初期変動領域R1、中間領域R2、又は後期変動領域R3の何れか1つの全体を選択してもよく、その領域の一部分を選択してもよい。何れか1つの領域だけでなく、隣り合う2つの領域に跨って選択してもよい。初期変動領域R1と後期変動領域R3の2つを選択する等、選択領域が複数に分離していてもよい。
選択領域は、常時固定でもよく、時間的に変動させるようにしてもよい。
【0010】
また、プラズマ通路の上流端から成膜プロファイルが所定の範囲になるまでを助走用プラズマ通路部とし、この助走用プラズマ通路部の下流端でプロセスガスを基材に吹付け、
この助走用プラズマ通路部より下流側のプラズマ通路における成膜プロファイルが前記所定範囲である部分を選択領域用プラズマ通路部とし、この選択領域用プラズマ通路部を基材に沿わせ、
この選択領域用プラズマ通路部の下流端でプロセスガスを基材から離すように吸込むことにしてもよい。

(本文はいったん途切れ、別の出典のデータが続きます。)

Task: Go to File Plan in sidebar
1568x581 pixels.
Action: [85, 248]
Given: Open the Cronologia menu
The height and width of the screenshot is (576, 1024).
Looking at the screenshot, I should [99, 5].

ここで、助走用プラズマ通路部を、初期変動領域R1と中間領域R2に対応する路長にすれば、選択領域用プラズマ通路部を後期変動領域R3にすることができる。
【0011】
更に、前記助走用プラズマ通路部と選択領域用プラズマ通路部を含むプラズマ通路を2つ設け、
これらプラズマ通路に対し基材を相対移動させるようにし、
一方(第1)のプラズマ通路の選択領域用プラズマ通路部と他方(第2)のプラズマ通路の選択領域用プラズマ通路部とを前記相対移動方向に離して処理を行なうことにしてもよい。これらプラズマ通路の各通路部の路長をそれぞれ調節することにより、成膜初期の界面制御や傾斜機能薄膜の形成を容易に行なうことができる。例えば、前記相対移動方向の上流側のプラズマ通路の選択領域用プラズマ通路部を下流側のものより長くし、上流側のものについては選択領域を後期変動領域R3の後半部へ拡張することにすれば、成膜初期の界面での結晶性を確保することが可能となる。また、前記相対移動方向の上流側のプラズマ通路の選択領域用プラズマ通路部を中間領域R2の側にシフトさせることにすれば、基材との界面にはアモルファスを成膜して接合を確保でき、次いで、前記相対移動方向の下流側のプラズマ通路の選択領域用プラズマ通路部を後期変動領域R3に含まれるように設定しておくことにより、前記界面のアモルファス上に結晶膜を積層できる。
【0012】
ところで、CMOSデバイスのサイズは、2〜30nm程度にまで小径化が進んでいる。CMOSデバイスを2〜30nmないし10nm以下のサイズにするには、イオン注入プロセスにおける損傷や異方性が重要な意味を持って来る。そうしたことからSiホモエピタキシが再び注目されるようになって来ている。一方、現状のエピタキシャル成長方法では1000℃ないしそれ以上の高温にしないと高い成膜効率を得られない。しかし、このような高温度下では膜中のドーパントの再分布を惹き起こしやすい。次世代ULSIの実現のためには、低温かつ高速でエピタキシャル成長可能な技術が求められている。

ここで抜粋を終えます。